### EXTRAIT DE PAGE
Littérature
P.F. Thomése reçoit le prix AKO 1991
Le 21 mai 1991 le prix littéraire annuel de l'AKO a été décerné au débutant néerlandais P.F. Thomése (o1958). Ce prix onéreux et prestigieux de 50 000 florins (160 000 FF ou 1 000 000 FB) a fait l'objet de vives discussions parce que le groupe organisateur, le complexe industriel du livre AKO, avait fait pression sur le jury pour que celui-ci élargisse la compétition en accueillant un échantillon plus large de genres littéraires. A part la prose littéraire, on n'y proposait qu'un livre pour la jeunesse et une biographie, mais cela suffit à provoquer un tel tollé chez les critiques que le jury a finalement préféré s'en tenir à la fiction.
Heureusement le choix de Thomése ne résultait pas d'un simple compromis. Son recueil de contes primé Zuidlaid (Pays méridional) ne se prête guère à classification, si ce n'est sous le dénominateur ‘littérature historique’. D'une manière plutôt inattendue, sa fantaisie débridée nous emmène aux xvie et xviiie siècles. Les Pays-Bas vivaient à cette époque leur ‘siècle d'Or’ parce qu'ils avaient écarté la menace espagnole et qu'ils avaient atteint leur apogée en tant que nation maritime. Toutefois, en même temps, ils avaient remplacé la contrainte catholique par leur propre système calviniste, confit de pessimisme. Afin d'illustrer la puissante influence de l'histoire jusqu'à nos jours, Thomése ne recule pas devant la lourdeur pour reformuler entièrement le genre historique.
######
### EXTRAIT DES DONNÉES
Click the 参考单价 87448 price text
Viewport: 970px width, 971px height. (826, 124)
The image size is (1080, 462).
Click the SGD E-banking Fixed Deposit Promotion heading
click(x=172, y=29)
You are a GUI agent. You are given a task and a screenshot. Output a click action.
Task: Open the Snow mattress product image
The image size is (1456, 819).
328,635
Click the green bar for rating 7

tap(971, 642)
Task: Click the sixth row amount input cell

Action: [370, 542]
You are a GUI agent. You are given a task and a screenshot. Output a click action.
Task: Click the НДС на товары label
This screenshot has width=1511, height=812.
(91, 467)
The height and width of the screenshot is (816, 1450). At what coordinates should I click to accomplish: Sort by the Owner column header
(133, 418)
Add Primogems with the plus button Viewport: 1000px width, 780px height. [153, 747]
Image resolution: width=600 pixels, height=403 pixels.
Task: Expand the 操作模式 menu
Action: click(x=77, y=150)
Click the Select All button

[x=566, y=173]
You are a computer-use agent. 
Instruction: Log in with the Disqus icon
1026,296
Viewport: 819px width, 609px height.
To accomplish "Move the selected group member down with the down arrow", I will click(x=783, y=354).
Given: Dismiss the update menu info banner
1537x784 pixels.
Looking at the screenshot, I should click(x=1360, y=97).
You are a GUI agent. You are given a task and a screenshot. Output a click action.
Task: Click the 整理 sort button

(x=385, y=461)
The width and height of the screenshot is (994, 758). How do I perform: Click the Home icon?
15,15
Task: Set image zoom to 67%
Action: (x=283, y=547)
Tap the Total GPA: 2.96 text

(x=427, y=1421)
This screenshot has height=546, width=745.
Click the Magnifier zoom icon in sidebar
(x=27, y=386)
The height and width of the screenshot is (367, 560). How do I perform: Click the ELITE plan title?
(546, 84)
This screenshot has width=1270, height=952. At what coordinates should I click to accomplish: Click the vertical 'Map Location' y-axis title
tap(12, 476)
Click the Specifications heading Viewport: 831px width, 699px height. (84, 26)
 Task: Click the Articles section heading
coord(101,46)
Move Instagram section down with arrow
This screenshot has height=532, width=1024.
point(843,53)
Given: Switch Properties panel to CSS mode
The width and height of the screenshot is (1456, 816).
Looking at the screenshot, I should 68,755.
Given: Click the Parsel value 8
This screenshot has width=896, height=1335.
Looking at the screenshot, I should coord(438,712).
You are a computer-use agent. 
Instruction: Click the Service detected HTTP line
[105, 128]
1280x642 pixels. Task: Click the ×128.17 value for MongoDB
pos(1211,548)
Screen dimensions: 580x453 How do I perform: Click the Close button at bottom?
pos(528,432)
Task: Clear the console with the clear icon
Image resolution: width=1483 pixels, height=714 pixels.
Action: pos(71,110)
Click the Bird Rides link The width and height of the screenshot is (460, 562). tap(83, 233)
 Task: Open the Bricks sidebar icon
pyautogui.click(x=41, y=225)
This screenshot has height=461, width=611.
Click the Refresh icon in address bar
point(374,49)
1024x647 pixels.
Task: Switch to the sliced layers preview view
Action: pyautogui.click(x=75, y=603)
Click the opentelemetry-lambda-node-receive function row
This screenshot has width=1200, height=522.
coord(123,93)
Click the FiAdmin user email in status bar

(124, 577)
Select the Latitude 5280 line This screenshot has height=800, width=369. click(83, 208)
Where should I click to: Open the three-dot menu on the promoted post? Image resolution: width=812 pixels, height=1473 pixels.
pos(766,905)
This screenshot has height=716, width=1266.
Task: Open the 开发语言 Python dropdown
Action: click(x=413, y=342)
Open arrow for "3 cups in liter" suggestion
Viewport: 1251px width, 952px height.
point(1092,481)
######
> **OBJECTIF 1**: Réécrivez le passage de l'article sur le prix AKO qui commence par « Heureusement le choix » et se poursuit jusqu'à « le genre historique. », en remplaçant « recueil de contes » par « volume de nouvelles ».
> **OBJECTIF 2**: Rédigez, s'il vous plaît, la suite de l'article sur le prix AKO remis à P.F. Thomése, à partir de sa dernière phrase.

> **RÉSULTAT OBTENU 1**:
Heureusement le choix de Thomése ne résultait pas d'un simple compromis. Son volume de nouvelles primé Zuidlaid (Pays méridional) ne se prête guère à classification, si ce n'est sous le dénominateur ‘littérature historique’. D'une manière plutôt inattendue, sa fantaisie débridée nous emmène aux xvie et xviiie siècles. Les Pays-Bas vivaient à cette époque leur ‘siècle d'Or’ parce qu'ils avaient écarté la menace espagnole et qu'ils avaient atteint leur apogée en tant que nation maritime. Toutefois, en même temps, ils avaient remplacé la contrainte catholique par leur propre système calviniste, confit de pessimisme. Afin d'illustrer la puissante influence de l'histoire jusqu'à nos jours, Thomése ne recule pas devant la lourdeur pour reformuler entièrement le genre historique.

> **RÉSULTAT OBTENU 2**:
Comme il le déclarait dans une interview, il considère que l'insatisfaction et la soumission de ses personnages à leur destin cadrent avec une sorte de ‘mythologie’ néerlandaise. Consciemment, il a choisi de ‘petits’ personnages historiques: un humaniste, un explorateur, un aventurier. Des figures qui ont réellement existé mais qui sont pratiquement oubliées. Loin de créer une sorte de nouveau culte du héros, il a voulu ‘conférer un nouveau visage à l'histoire nationale’. C'est pourquoi il n'a pas campé ses récits dans une campagne littéraire classique, mais plutôt dans les lieux picturaux bizarres des grands maîtres. Les violentes tempêtes, les ciels sombres et les tableaux obscurs rappellent la peinture de Brueghel (vers 1525-1569) ou de Bosch (vers 1450-1516).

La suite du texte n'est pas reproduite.